EuPor mais que seja frio – “uma barra de gelo”, dizem os dele –, Arthur Lira deve estar incomodado por ser ele, agora, o nome xingado pela voz das ruas.
Em todo o país, praticamente, ele foi alvo de protestos por ser – e é – diretamente responsável por colocar na pauta de votação da Câmara Federal o “PL do estupro”, como já ficou conhecido o projeto que quer mandar para a cadeia as mulheres que cometerem estupro após 22 semanas de gravidez.

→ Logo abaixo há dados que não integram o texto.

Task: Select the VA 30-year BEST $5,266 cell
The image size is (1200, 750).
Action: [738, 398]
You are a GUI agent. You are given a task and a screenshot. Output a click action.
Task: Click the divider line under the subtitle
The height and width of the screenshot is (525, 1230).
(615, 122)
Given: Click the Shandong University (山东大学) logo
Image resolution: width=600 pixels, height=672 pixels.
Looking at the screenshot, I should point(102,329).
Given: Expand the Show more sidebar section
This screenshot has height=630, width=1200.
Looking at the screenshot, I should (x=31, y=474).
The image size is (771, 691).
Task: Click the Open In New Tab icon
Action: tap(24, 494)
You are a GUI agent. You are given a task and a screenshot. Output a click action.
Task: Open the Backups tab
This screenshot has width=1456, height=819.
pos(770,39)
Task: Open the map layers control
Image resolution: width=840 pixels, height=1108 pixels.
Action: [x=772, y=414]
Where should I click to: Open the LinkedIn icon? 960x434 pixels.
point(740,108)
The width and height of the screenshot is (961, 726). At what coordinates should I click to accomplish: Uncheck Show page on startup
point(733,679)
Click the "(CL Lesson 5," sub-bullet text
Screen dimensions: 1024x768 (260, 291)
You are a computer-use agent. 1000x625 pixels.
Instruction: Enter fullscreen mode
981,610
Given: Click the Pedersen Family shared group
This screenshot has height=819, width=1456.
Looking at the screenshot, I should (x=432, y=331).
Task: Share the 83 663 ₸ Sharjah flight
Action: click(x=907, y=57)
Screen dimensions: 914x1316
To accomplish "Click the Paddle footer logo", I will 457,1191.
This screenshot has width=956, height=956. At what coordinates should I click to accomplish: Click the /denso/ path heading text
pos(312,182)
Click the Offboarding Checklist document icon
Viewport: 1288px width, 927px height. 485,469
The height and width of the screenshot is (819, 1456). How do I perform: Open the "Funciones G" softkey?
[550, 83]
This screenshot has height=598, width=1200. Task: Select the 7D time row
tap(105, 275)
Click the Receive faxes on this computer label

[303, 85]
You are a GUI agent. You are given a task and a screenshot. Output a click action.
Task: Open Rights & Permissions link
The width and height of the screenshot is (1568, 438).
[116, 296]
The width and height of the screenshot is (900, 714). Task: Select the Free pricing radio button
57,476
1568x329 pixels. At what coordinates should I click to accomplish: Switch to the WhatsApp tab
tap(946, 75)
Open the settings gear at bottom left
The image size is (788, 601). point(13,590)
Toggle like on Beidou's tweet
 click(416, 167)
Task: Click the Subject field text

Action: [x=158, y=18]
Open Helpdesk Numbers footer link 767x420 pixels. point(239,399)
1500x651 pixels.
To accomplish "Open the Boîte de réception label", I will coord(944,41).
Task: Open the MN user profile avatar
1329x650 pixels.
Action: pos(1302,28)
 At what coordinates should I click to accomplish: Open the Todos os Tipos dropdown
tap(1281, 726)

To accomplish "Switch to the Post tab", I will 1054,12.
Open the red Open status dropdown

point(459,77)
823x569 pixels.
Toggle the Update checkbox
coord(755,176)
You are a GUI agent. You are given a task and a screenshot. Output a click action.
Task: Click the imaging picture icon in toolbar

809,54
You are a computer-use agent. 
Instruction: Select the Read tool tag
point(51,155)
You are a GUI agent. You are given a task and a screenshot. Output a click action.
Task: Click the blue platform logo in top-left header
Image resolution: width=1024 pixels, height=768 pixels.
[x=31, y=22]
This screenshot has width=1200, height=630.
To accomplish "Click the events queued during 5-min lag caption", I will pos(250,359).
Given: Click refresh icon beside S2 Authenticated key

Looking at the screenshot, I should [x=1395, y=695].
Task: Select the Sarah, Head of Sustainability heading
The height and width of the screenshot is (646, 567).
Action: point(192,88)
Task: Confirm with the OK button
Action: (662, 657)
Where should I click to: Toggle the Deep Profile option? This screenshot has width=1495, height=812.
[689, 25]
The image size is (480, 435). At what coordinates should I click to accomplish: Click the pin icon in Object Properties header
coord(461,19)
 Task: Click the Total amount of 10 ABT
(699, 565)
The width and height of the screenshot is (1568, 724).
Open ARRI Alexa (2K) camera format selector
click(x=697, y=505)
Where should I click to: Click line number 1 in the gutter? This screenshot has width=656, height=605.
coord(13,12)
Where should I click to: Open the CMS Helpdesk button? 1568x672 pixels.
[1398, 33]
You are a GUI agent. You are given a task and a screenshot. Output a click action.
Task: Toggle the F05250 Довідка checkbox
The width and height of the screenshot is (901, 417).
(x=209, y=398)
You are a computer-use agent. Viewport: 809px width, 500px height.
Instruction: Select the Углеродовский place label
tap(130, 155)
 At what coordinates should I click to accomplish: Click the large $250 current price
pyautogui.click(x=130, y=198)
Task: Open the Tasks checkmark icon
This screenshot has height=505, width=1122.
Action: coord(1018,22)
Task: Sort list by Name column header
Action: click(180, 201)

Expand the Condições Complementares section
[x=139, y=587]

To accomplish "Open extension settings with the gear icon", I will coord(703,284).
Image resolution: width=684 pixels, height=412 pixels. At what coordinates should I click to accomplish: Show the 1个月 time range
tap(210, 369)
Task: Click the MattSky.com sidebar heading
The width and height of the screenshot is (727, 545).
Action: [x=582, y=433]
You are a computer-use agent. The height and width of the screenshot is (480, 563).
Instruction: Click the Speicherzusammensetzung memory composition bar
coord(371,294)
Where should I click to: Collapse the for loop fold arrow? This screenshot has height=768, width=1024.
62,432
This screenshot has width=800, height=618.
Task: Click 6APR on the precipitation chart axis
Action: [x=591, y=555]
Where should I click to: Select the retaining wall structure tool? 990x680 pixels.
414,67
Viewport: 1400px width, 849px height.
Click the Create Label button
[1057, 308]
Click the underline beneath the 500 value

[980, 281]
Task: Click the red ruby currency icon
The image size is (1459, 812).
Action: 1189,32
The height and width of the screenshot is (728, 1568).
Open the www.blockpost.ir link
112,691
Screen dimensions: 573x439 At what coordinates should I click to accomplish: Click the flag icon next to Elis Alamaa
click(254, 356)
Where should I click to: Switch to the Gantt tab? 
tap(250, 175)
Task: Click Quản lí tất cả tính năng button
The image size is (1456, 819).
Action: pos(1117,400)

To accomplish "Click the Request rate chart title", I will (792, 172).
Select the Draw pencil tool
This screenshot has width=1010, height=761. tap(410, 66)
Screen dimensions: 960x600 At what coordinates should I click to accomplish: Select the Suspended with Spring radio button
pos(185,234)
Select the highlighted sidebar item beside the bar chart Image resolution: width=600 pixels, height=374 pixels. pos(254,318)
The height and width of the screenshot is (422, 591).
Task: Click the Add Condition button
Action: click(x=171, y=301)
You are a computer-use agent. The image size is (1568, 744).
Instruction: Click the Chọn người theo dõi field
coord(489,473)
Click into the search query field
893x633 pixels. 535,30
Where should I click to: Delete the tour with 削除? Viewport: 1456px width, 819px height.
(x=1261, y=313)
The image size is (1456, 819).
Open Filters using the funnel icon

Lira, sabe-se, queria agradar a turma mais reacionária que o Congresso Nacional já recebeu. Resultado: ganhou a paternidade, ainda que por adoção, do projeto que é xingado nas ruas de todo o país. Mais: vai estabelecendo a imagem de um homem cruel, a face mais perversa do Congresso Nacional.
A legislação brasileira sobre o tema já virou um consenso, mesmo no público conservador, mas a moçada quer lacrar – e este parece ser um caminho mais curto para ganhar pontos entre os “defensores da vida”.
Confesso que não conheço de perto ninguém que seja a favor do aborto. O que se pretendeu, sempre, foi descriminalizá-lo. Até porque as filhas da classe média – esta não é uma acusação, mas uma constatação – praticam o aborto em situações especiais e com condições de atendimento médico-hospitalar (carregam uma culpa dolorosa pelo ato, mesmo que as motivações sejam bastante aceitáveis). E vão continuar fazendo, seja qual for a lei vigente.
Lira deve saber disso e deve conhecer famílias que já passaram por isso, o que devia levá-lo a uma reflexão mais séria e honesta, humanizada – e não ser movido por mesquinhos interesses políticos.
Podia também ter lembrado o ditado português popularizado no Brasil por Tancredo Neves: “Esperteza, quando é muita, engole o dono”.